Files are processed line by line. Multi-line objects with nested structures may be normalized incorrectly.

In complex normalization schemes where additional normalizers are used, all nested objects are processed at the first normalization level, except for cases when the extra normalization conditions are not specified and, therefore, the event being processed is passed to the extra normalizer in its entirety.

You can use \n and \r\n as newline characters. Strings must be UTF-8 encoded.

If you want to send the raw event for advanced normalization, at each nesting level in the Advanced event parsing window, select Yes in the Keep raw event drop-down list.
cef
This parsing method is used to process CEF data.

If you select this parsing method, you can use the predefined rules for converting events to the KUMA format by clicking Apply default mapping.
regexp
This parsing method is used to create custom rules for processing data in a format using regular expressions.

You must add a regular expression (RE2 syntax) with named capturing groups to the field under Normalization. The name of the capturing group and its value are considered the field and value of the raw event that can be converted to an event field in KUMA format.

To add event handling rules:
1. If necessary, copy an example of the data you want to process to the Event examples field. We recommend completing this step.
2. In the field under Normalization, add a RE2 regular expression with named capturing groups, for example, "(?P<name>regexp)". The regular expression added to the field under Normalization must exactly match the event. When designing the regular expression, we recommend using special characters that match the starting and ending positions of the text: ^, $.
  You can add multiple regular expressions or remove regular expressions. To add a regular expression, click Add regular expression. To remove a regular expression, click the delete icon next to it.
3. Click the Copy field names to the mapping table button.
  Capture group names are displayed in the KUMA field column of the Mapping table. You can select the corresponding KUMA field in the column opposite each capturing group. If you followed the CEF format when naming the capturing groups, you can use automatic CEF mapping by selecting the Use CEF syntax for normalization check box.

◆ MATERIAL FOR THE TASK:
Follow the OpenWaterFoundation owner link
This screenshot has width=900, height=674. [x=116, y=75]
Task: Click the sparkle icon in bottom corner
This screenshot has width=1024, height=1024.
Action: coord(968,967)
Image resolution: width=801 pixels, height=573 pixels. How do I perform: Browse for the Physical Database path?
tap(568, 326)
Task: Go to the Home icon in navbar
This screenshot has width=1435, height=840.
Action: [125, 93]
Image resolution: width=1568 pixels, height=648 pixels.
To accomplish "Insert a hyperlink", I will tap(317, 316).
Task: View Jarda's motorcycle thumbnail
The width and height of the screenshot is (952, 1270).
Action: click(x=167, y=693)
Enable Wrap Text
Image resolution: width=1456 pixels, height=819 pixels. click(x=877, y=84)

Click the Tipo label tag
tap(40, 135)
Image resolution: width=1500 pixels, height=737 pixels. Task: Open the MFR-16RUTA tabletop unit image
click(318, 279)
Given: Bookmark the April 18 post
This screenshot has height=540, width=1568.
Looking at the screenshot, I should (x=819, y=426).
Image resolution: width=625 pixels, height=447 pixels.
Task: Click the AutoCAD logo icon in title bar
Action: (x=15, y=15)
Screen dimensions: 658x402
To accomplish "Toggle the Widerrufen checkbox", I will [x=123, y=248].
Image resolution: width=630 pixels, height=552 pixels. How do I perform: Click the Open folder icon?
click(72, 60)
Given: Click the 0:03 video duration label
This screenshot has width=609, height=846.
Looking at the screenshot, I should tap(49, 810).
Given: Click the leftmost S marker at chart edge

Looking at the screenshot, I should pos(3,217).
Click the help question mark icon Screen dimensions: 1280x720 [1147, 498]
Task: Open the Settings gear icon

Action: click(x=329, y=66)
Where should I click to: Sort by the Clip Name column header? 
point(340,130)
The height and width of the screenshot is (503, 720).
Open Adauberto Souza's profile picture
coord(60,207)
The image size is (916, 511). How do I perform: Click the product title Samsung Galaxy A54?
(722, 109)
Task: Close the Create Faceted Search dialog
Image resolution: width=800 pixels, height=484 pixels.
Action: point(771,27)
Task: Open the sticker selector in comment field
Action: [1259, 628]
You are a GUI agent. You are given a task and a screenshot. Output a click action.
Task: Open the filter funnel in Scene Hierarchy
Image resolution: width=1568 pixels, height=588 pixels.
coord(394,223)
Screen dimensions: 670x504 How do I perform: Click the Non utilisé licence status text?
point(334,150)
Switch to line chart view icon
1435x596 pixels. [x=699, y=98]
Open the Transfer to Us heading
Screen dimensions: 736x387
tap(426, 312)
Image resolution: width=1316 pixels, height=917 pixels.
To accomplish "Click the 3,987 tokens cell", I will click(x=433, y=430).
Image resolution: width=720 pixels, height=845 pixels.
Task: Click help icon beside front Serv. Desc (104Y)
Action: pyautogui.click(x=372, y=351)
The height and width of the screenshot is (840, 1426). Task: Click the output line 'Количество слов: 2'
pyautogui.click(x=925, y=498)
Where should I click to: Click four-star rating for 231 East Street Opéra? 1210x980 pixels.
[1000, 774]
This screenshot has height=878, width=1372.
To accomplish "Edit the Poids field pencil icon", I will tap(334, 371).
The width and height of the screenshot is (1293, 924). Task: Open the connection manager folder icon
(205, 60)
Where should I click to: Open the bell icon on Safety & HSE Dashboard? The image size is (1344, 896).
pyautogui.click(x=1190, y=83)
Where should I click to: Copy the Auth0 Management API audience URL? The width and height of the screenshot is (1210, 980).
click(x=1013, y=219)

◆ EXERCISES:
1. In the passage on event normalization, which regular expression syntax is required in the field under Normalization?
2. Filter the records down to every line that holds the string "This".

◆ EXERCISE RESPONSES:
1. RE2 syntax.

2.
This screenshot has width=900, height=674. [x=116, y=75]
This screenshot has width=1024, height=1024.
This screenshot has width=1435, height=840.
This screenshot has height=540, width=1568.
This screenshot has width=609, height=846.
This screenshot has height=878, width=1372.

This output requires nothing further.